:: SVOLGI QUANTO SEGUE ::
(a) Secondo il testo sulla parabola delle due case, qual è l'unica differenza tra l'uomo saggio e quello stolto?
(b) Scrivi il seguito del testo sulla parabola delle due case, cominciando subito dopo la sua ultima frase.

:: TESTO FORNITO ::
★ ★ ★ ★ ★ ★ ★

Per quanto riguarda la sua vita personale, i suoi beni e i suoi progetti, Salomone scese a compromessi. La sua inadeguatezza non era una mancanza di conoscenza, perché Salomone era ben consapevole di ciò che doveva fare. Aveva tempo, risorse e capacità per seguire le istruzioni del Signore, ma per qualche motivo la sua ubbidienza a Dio non era completa. Questi compromessi nella sua vita gettarono le basi per il declino dell’uomo più saggio mai esistito.
Una parabola incarnata
Nella vita di quest’uomo sentiamo gli echi della parabola che Cristo racconta in conclusione al sermone sul monte. Come dice una classica canzone per bambini: “La casa tua mai dovrai costruir, vicino al mar, sulla sabbia… altrimenti la vedrai crollar giù e tu dovrai costruire la tua casa ancor. Se costruisci invece su Gesù, più forte e solida la casa tua sarà, i venti soffieranno ancora, ma la tempesta non la abbatterà”.
Sia l’uomo saggio che quello stolto della parabola di Gesù costruirono una casa. Gesù non fa alcun commento sui materiali usati per costruire le case. Può benissimo darsi che avessero usato gli stessi materiali. Entrambi gli uomini si trovano ad affrontare le sfide della pioggia e delle inondazioni. L’unica differenza è il luogo in cui hanno scelto di costruire la propria casa, e questa differenza influisce sulla capacità di resistere alle difficoltà che inevitabilmente si presentano.
Spiegando la parabola, Gesù ci dice che sia il saggio sia lo stolto ascoltano le sue parole, ma si differenziano per il fatto che uno segue le sue istruzioni e l’altro no. Quando arrivano i tempi difficili, colui che non solo ascolta ma mette in pratica i comandamenti di Cristo rimane saldo, come la casa costruita sulla roccia. Al contrario, chi ascolta ma non mette in pratica i comandamenti di Cristo cade, come la casa costruita sulla sabbia. Evidentemente, ascoltare le parole di Cristo, nella parabola, corrisponde a costruire una casa.
Chi ascolta e chi fa
Senza ascoltare le parole di Cristo, non si può costruire nulla, ed è bene ricordarselo. È importante ciò che si ascolta. In un mondo in cui molte voci si contendono la nostra attenzione, è importante sintonizzarsi su ciò che Gesù dice. C’è l’ulteriore pericolo di rimanere in una camera d’eco e di ascoltare solo le voci che rispecchiano le nostre. L’obiettivo del cristiano non è quello di ottenere una dieta di ascolto equilibrata, durante la quale si ascoltano voci diverse provenienti da vari ambienti. Il nostro obiettivo è piuttosto quello di ascoltare la voce di Gesù. Le nostre orecchie devono essere allenate attraverso lo studio della Parola di Dio, dove la sua voce è più chiara, affinché possiamo essere in grado di discernere la sua voce che parla in tutte le nostre interazioni.

★ ★ ★ ★ ★ ★ ★

:: Registrazioni sulla posizione di parole ed elementi ::
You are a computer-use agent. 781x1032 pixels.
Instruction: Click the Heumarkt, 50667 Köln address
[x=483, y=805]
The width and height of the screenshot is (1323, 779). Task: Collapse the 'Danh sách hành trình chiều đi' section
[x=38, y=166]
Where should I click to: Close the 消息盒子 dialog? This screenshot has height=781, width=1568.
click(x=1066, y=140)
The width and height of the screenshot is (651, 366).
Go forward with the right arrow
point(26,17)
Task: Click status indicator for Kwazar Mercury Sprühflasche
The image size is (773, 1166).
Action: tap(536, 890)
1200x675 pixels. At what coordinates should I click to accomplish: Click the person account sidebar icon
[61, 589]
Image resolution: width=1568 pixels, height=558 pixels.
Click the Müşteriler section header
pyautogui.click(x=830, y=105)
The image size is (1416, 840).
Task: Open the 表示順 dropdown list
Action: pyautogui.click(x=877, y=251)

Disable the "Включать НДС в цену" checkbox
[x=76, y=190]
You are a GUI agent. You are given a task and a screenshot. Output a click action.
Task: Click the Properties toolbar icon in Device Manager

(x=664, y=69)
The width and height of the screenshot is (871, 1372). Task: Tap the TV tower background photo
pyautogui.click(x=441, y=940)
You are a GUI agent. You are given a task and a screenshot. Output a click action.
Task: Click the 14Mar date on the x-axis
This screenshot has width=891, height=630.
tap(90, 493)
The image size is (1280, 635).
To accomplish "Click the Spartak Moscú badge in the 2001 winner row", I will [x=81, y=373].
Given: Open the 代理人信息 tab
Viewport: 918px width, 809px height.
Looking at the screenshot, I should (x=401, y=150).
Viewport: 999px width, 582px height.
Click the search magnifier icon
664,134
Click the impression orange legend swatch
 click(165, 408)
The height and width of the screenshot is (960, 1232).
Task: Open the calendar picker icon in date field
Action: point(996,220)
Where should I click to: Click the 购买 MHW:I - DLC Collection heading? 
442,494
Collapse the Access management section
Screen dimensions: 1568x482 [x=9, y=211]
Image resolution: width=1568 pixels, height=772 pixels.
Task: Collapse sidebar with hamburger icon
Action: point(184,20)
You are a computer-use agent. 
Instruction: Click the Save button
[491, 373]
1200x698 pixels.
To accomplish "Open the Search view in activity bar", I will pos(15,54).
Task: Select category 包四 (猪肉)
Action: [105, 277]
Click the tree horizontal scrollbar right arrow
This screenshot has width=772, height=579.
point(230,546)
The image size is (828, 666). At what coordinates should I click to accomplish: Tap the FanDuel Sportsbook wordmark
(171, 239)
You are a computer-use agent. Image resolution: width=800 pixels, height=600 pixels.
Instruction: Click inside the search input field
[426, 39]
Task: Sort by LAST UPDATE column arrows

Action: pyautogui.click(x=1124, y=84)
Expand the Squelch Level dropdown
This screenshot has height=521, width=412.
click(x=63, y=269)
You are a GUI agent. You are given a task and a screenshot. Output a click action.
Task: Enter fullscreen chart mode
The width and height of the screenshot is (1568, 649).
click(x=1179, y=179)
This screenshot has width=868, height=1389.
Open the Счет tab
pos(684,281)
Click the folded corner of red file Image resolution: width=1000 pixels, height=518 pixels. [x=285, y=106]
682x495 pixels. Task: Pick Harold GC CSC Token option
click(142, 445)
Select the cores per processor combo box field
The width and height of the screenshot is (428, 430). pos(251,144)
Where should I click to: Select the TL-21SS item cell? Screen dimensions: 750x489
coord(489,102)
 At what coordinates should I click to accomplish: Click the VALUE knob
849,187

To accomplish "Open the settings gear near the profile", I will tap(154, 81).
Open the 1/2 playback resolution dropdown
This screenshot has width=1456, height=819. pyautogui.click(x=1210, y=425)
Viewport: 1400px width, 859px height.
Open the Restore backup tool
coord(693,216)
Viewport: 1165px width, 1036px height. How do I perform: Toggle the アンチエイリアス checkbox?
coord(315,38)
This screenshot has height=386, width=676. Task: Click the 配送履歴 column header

★ ★ ★ ★ ★ ★ ★

:: RISULTATI ::
(a) Il luogo in cui hanno scelto di costruire la propria casa.

(b)
Ascoltare la Parola di Dio, però, non è sufficiente. Salomone aveva accesso alla Parola di Dio, il tempo per rifletterci e le risorse per metterla in pratica, eppure è caduto, ha sbagliato. La parabola di Cristo insegna che la sapienza non consiste nell’ascoltare ciò che Dio dice, ma nel fare ciò che egli dice. È così che un uomo può essere saggio un momento, quando mette in pratica la Parola di Dio, e stolto il momento successivo, quando abbandona l’ubbidienza al Creatore. All’inizio del suo regno, Salomone esemplificò un cuore che si abbandonava a Dio. Non solo sapeva di avere un’alta vocazione come sovrano del popolo di Dio, ma voleva adempiere alla sua vocazione con fedeltà. Il suo cuore era al posto giusto, come attesta Dio, “poiché questo è ciò che hai nel cuore” (2 Cronache 1:11). Evidentemente, quando nel nostro cuore c’è la volontà di ubbidire, Dio ci viene incontro, come ha fatto con Salomone, e ci fornisce tutto ciò di cui abbiamo bisogno per adempiere alla sua chiamata. Non ci resta che far sì che il nostro cuore sia in condizione di mettere in pratica la Parola di Dio e non solo di ascoltarla. Poi, quando arriveranno le tempeste, resteremo in piedi per grazia di Dio.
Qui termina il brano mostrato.